Ron Jaworski hit tight end Keith Krepfle for a 55-yard touchdown pass and Charlie Smith with a 28-yarder, and Herb Lusk ran for touchdowns of 1 and 70 yards in a steady rain as Philadelphia evened their season record at 2–2 with an impressive road victory over the New York Giants. Giants QB Joe Pisarcik, who would later join the Eagles in 1980, threw an 80-yard touchdown pass to Jimmy Robinson for New York's only TD of the day.

=== Week 8: vs. New Orleans Saints ===
- at Veterans Stadium in Philadelphia, Pennsylvania
- Television: CBS
- Announcers: Don Criqui and Johnny Unitas
Ron Jaworski had a great day, running for two touchdowns and passing for two more, as the Eagles won their third game of the season.

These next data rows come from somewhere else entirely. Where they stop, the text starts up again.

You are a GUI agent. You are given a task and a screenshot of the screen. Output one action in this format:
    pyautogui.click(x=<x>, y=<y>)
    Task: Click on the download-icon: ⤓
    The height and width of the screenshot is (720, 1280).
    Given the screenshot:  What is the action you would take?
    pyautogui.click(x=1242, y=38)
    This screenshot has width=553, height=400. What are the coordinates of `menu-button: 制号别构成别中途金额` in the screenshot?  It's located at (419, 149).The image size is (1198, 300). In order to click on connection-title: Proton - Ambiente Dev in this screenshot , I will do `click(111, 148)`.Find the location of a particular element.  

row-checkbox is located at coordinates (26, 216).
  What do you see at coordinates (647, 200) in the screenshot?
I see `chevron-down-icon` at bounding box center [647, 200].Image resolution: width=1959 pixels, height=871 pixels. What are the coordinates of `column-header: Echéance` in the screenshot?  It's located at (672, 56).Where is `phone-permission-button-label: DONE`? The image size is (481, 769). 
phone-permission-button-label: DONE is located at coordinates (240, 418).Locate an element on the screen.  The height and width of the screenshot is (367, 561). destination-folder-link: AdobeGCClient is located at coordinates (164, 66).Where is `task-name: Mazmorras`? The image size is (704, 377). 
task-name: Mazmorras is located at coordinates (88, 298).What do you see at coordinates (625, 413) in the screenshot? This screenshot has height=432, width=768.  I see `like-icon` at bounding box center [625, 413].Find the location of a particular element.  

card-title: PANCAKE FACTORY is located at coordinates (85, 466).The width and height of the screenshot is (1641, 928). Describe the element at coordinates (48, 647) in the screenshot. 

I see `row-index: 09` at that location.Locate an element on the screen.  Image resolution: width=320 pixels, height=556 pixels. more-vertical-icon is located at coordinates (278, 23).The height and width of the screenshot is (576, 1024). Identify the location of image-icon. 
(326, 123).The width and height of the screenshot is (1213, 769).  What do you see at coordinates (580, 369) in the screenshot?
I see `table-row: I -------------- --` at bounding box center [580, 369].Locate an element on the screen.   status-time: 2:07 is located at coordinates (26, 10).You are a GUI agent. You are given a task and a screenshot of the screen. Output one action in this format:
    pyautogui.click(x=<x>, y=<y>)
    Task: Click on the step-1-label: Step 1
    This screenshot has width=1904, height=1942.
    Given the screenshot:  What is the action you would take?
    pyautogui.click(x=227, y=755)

In the first half, after Jaworski ran for his first touchdown on a 13-play 68-yard drive, he drove the Eagles on a 6-play 35-yard drive that ended with a 11-yard touchdown pass from Jaworski to Harold Carmichael. In the second half, Eagles' safety John Sanders returned an intercepted pass 26 yards to the Eagles' 7-yard line, where 3 plays later Jaworski passed to Carmichael for another score. The Saints finally got on the scoreboard with an 8-play 62-yard drive that ended with a Bobby Douglass 9-yard touchdown pass to Henry Childs. But the Eagles answered to finish off the Saints with a 10-play 57-yard drive that ended with Jaworski's 2-yard touchdown run to cap a great day for the Eagles, with the final score 28–7.